Your instructions
Any picture in the records below stays out; return everything else exactly.

Input for this task
= Beginning of Section =

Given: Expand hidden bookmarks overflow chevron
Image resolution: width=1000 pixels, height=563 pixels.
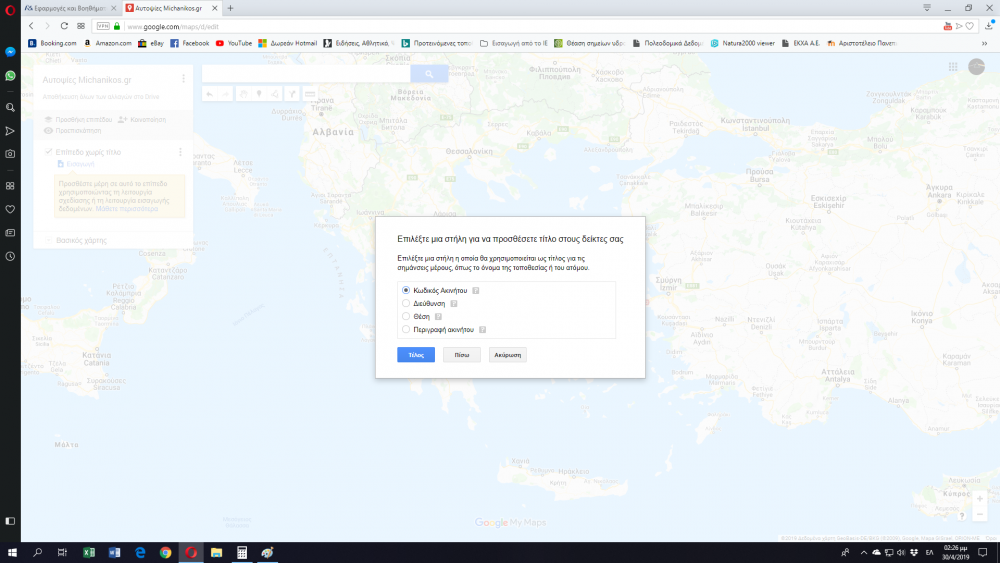Looking at the screenshot, I should point(985,43).
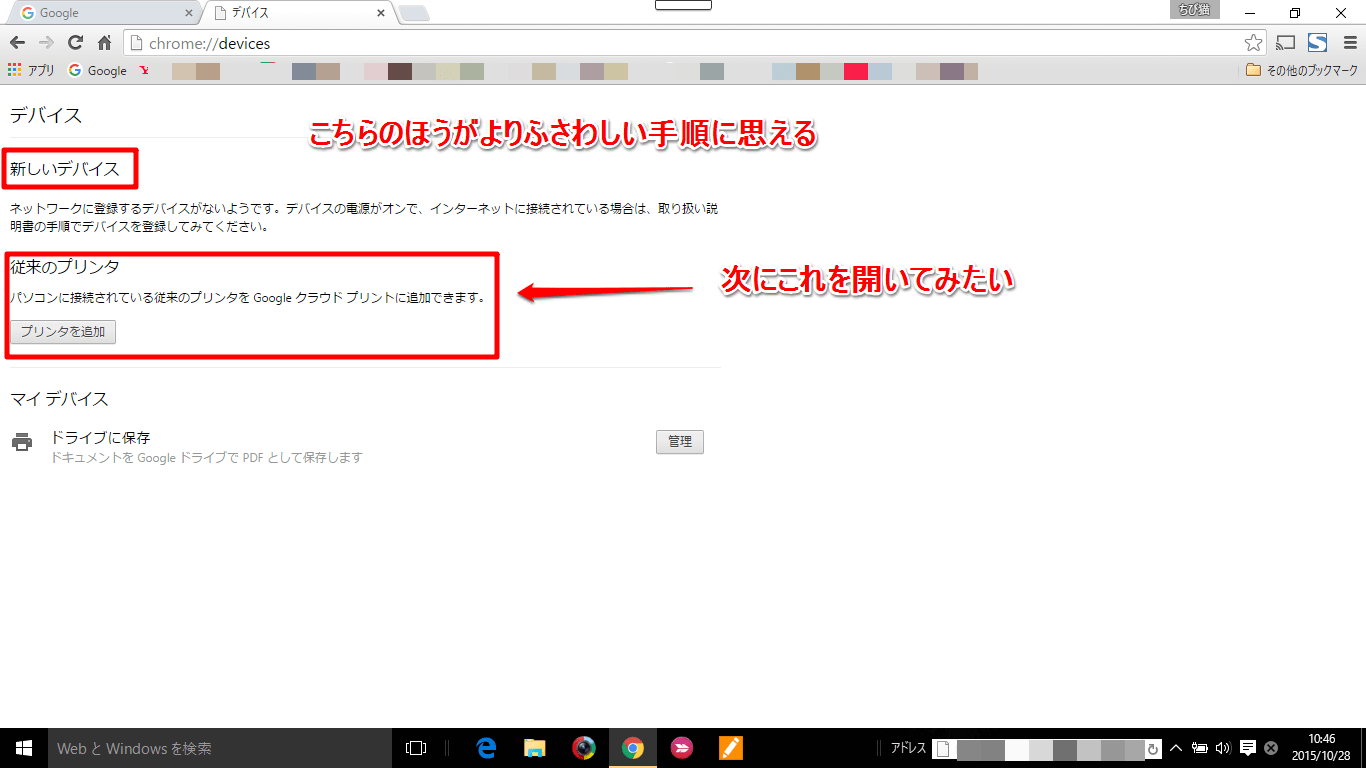Screen dimensions: 1366x768
Task: Show hidden system tray icons
Action: [x=1176, y=748]
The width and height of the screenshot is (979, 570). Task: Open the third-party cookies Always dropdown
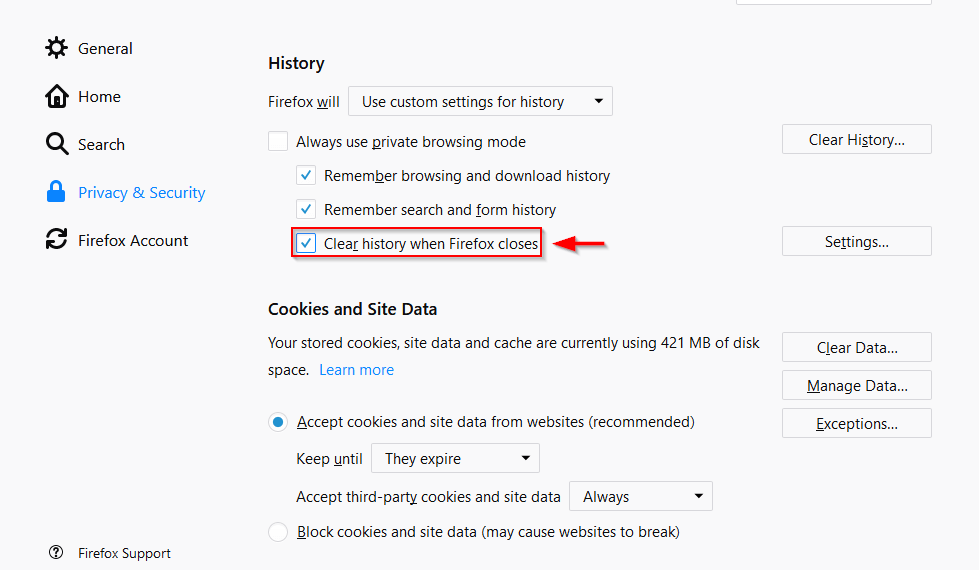click(x=640, y=497)
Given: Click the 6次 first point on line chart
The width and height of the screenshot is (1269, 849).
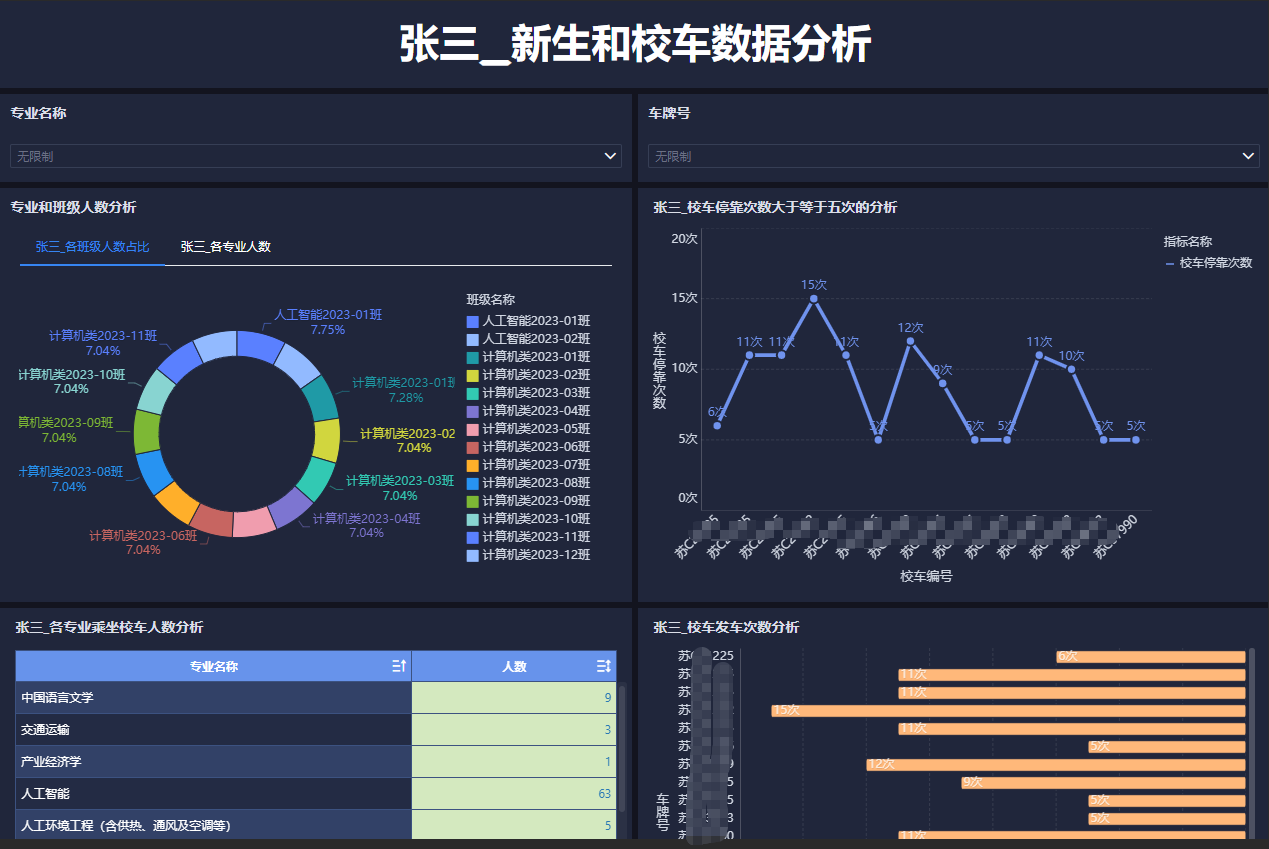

= End of Section =

Response area
Given: Expand hidden bookmarks overflow chevron
Image resolution: width=1000 pixels, height=563 pixels.
Looking at the screenshot, I should point(985,43).
Screen dimensions: 1366x768
Task: Show hidden system tray icons
Action: [x=1176, y=748]
The width and height of the screenshot is (979, 570). Task: Open the third-party cookies Always dropdown
click(x=640, y=497)
Given: Click the 6次 first point on line chart
The width and height of the screenshot is (1269, 849).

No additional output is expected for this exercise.